The Handbook of Media and Mass Communication Theory
Title | The Handbook of Media and Mass Communication Theory PDF eBook |
Author | Robert S. Fortner |
Publisher | John Wiley & Sons |
Pages | 1002 |
Release | 2014-03-10 |
Genre | Social Science |
ISBN | 1118770005 |
The Handbook of Media and Mass Communication Theory presents a comprehensive collection of original essays that focus on all aspects of current and classic theories and practices relating to media and mass communication.
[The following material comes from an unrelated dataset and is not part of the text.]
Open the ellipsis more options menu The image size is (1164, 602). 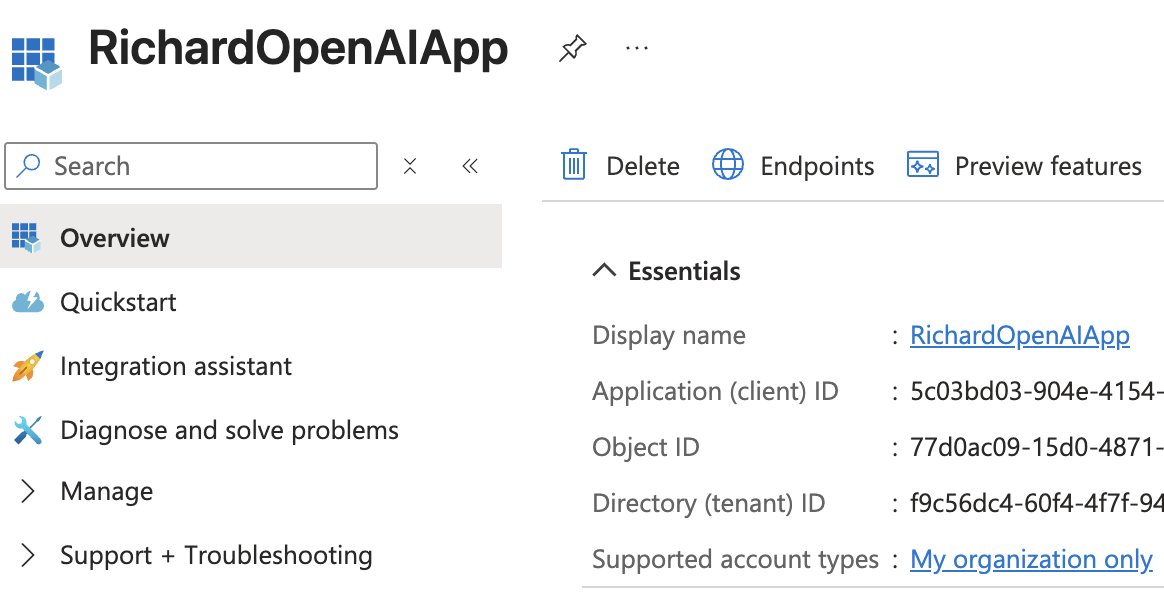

Focuses on all aspects of current and classic theories and practices relating to media and mass communication Includes essays from a variety of global contexts, from Asia and the Middle East to the Americas Gives niche theories new life in several essays that use them to illuminate their application in specific contexts Features coverage of a wide variety of theoretical perspectives Pays close attention to the use of theory in understanding new communication contexts, such as social media 2 Volumes
Agenda-Setting
Title | Agenda-Setting PDF eBook |
Author | James W. Dearing |
Publisher | SAGE |
Pages | 156 |
Release | 1996-08-28 |
Genre | Business & Economics |
ISBN | 9780761905639 |
Agenda-Setting asks who sets the agenda that brings social problems into the public arena, on to the policy agenda and, finally, to a change of policy. It provides important practical and theoretical insight into the agenda-setting process.